Published 04 Nov.2021 11:33(KST)
[Asia Economy Reporter Lee Junhyung] MyMusicTaste, a performance planning startup once spotlighted as a ‘pre-unicorn’ (a private company valued at over 1 trillion KRW), laid off 60% of its employees last year. This was due to a sharp decline in demand for overseas performances caused by COVID-19. Since then, the company has sought new opportunities in the online performance business. With the phased recovery of daily life (With COVID) and growing expectations for the resumption of offline performances, attention is turning to the company’s future growth potential.
As a result of the restructuring, the company’s staff was reduced from 135 employees at the end of 2019 to about 50. Only a very small number of employees were able to gradually return to the company 8 to 9 months after the restructuring.
MyMusicTaste was considered a next-generation unicorn startup. After researching demand data from K-POP fans, the company planned performances and recorded a cumulative investment of 25 billion KRW in 2017. At that time, the company secured a Series C investment worth 12.3 billion KRW, receiving a corporate valuation of approximately 100 billion KRW. In 2019, the Ministry of SMEs and Startups selected MyMusicTaste as a pre-unicorn alongside major startups such as Market Kurly and Watcha. This was the result of a ‘contrarian’ approach that viewed the performance planning market, which had been supplier-centered, from a consumer-centered perspective.
However, COVID-19 dealt a direct blow to the company. This was because its main business was planning overseas performances. Since global K-POP fans were the primary customer base and overseas sales accounted for over 95% as of 2019, the company was hit harder and faster by the pandemic than other domestic companies, especially as offline performances were successively canceled in overseas markets such as the U.S. and Europe, where COVID-19 spread relatively early. The industry estimates that 90% of the offline performance market disappeared before and after COVID-19. The company’s monthly sales at the beginning of last year shrank to the 10% range compared to usual.
Facing an existential crisis, the company pivoted its strategy. The online performance platform became the future growth engine chosen by the company. While maintaining the business model of organizing performances based on customer demand, the venue was shifted online. The company generated revenue not only through performances in the online space but also by holding fan sign events and selling albums and merchandise.

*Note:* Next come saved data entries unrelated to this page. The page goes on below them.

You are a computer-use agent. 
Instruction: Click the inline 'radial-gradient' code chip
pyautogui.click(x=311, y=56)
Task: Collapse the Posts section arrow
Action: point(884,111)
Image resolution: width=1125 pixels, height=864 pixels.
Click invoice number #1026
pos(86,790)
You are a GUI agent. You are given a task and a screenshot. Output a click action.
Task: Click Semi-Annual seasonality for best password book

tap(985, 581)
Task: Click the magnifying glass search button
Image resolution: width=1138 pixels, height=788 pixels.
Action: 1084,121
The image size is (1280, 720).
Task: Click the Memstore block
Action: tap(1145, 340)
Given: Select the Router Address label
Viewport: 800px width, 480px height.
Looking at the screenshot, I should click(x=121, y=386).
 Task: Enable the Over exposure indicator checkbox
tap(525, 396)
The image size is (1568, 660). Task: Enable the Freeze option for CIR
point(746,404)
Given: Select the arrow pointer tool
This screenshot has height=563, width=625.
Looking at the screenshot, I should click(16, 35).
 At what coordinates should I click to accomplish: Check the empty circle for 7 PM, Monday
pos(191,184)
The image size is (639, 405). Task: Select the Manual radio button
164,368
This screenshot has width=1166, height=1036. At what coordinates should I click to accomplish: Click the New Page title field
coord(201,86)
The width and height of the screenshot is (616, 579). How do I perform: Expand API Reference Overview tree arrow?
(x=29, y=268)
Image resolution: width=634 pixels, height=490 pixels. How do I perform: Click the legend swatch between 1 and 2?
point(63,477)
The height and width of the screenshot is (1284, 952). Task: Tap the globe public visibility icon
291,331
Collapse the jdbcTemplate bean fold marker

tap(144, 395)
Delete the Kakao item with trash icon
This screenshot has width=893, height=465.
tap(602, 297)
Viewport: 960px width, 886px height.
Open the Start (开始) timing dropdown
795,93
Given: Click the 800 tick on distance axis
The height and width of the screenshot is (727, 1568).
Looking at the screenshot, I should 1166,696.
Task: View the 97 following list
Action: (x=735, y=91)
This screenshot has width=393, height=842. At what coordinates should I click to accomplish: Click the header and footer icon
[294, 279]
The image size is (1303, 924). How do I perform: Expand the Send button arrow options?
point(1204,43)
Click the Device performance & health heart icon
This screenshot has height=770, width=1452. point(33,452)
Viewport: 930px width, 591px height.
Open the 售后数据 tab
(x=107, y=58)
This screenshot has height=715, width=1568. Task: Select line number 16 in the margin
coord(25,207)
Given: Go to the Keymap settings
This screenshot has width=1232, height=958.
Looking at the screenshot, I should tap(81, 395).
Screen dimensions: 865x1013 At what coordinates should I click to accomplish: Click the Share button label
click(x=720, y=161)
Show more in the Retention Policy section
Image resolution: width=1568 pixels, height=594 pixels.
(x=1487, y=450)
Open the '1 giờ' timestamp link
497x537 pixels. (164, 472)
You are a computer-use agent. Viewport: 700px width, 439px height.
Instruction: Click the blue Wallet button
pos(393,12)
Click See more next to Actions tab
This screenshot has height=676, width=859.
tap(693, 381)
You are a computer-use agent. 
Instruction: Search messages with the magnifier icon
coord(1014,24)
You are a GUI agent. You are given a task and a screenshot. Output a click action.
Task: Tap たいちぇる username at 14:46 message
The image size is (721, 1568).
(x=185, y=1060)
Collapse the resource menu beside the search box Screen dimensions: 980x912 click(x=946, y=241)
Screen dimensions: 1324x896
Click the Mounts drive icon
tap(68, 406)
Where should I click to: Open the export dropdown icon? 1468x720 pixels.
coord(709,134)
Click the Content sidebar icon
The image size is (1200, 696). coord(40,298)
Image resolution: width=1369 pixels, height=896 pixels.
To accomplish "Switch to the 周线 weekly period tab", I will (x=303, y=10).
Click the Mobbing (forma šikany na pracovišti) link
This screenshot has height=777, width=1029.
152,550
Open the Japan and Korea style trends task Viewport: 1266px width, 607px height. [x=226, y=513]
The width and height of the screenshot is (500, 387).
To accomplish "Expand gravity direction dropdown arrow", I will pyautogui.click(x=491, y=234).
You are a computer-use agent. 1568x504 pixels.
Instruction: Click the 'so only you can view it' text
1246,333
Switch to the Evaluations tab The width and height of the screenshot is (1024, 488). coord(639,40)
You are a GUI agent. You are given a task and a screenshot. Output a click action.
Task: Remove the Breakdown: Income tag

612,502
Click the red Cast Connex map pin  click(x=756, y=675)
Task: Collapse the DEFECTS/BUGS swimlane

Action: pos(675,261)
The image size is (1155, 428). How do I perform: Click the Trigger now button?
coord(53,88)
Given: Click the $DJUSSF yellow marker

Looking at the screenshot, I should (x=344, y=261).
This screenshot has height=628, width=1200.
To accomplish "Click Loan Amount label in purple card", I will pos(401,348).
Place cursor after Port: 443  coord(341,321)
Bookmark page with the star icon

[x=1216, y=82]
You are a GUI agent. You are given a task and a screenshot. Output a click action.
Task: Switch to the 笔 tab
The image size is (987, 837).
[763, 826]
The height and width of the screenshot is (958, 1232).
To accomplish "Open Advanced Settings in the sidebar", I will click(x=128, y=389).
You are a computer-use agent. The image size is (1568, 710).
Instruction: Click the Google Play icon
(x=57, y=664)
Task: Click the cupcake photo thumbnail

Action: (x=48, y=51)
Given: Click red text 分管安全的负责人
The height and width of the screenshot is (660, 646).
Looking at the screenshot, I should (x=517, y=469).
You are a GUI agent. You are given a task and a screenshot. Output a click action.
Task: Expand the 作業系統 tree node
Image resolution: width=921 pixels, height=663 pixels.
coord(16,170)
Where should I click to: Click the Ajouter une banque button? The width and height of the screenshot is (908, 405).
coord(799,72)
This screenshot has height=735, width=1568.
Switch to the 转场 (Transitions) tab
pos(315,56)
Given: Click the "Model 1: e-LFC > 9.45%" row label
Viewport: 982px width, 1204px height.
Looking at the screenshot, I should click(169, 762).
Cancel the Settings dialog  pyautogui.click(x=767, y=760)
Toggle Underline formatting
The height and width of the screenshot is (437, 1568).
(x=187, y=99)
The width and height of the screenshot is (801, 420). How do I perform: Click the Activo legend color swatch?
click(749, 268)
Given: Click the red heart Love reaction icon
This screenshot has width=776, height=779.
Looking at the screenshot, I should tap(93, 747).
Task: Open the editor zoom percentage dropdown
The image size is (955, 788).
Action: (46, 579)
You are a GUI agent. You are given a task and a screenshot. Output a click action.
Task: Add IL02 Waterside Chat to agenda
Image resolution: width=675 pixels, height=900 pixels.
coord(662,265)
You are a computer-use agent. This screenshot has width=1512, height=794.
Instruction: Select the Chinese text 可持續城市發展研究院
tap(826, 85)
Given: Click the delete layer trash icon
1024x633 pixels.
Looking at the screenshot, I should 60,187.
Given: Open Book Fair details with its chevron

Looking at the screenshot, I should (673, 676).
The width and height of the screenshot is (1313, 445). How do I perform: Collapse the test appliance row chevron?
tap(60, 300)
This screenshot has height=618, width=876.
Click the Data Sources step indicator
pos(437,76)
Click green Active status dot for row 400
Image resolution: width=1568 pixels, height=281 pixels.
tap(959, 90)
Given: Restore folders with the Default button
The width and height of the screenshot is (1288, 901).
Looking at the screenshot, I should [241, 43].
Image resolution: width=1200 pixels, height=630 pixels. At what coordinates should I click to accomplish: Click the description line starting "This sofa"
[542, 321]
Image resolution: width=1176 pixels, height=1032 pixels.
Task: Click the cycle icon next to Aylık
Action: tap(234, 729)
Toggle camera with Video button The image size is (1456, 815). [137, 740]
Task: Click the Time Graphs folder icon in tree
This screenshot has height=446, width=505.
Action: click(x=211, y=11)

A concert by the band 'Hyukoh,' planned by MyMusicTaste, held in Moscow, Russia. It took place in March 2019, before the spread of COVID-19.
[Photo by MyMusicTaste]
During this pivoting process, workforce restructuring was inevitable. This was because the company’s internal staff had been primarily organized around offline performance planning tasks. Since MyMusicTaste’s main business was overseas performances, most employees were responsible for practical tasks such as tour management. At the time of strengthening the online commerce business, there were not many personnel needed for new businesses such as developers. This workforce structure was also a reason why the company had to let go of many employees. CEO Lee Jaeseok of MyMusicTaste said, "Our financial situation was very bad in April last year," adding, "If we had not made the decision then, we would not have been able to guarantee salaries and severance pay later."
Thanks to the swift decision, the worst-case scenario was avoided. After a harsh restructuring period of two months starting in April last year, the company fully launched its online performance business in July of the same year. The results were not bad. As digital transformation accelerated due to COVID-19, resistance to online performances also decreased.
The company planned 37 online performances from July last year to recently. Although last year’s sales were 19.2 billion KRW, about 25% less than the previous year (25.4 billion KRW), it was considered a decent performance given the impact of COVID-19. The company expects this year’s sales to be at a similar level to last year.
With With COVID, the company plans to develop both online and offline performance businesses as two tracks. It has also started raising investment for the first time in four years. CEO Lee said, "We recently opened Series D investment and are in discussions with several investors," adding, "We are focusing communication with strategic investors (SI) who can create direct synergy effects with the company."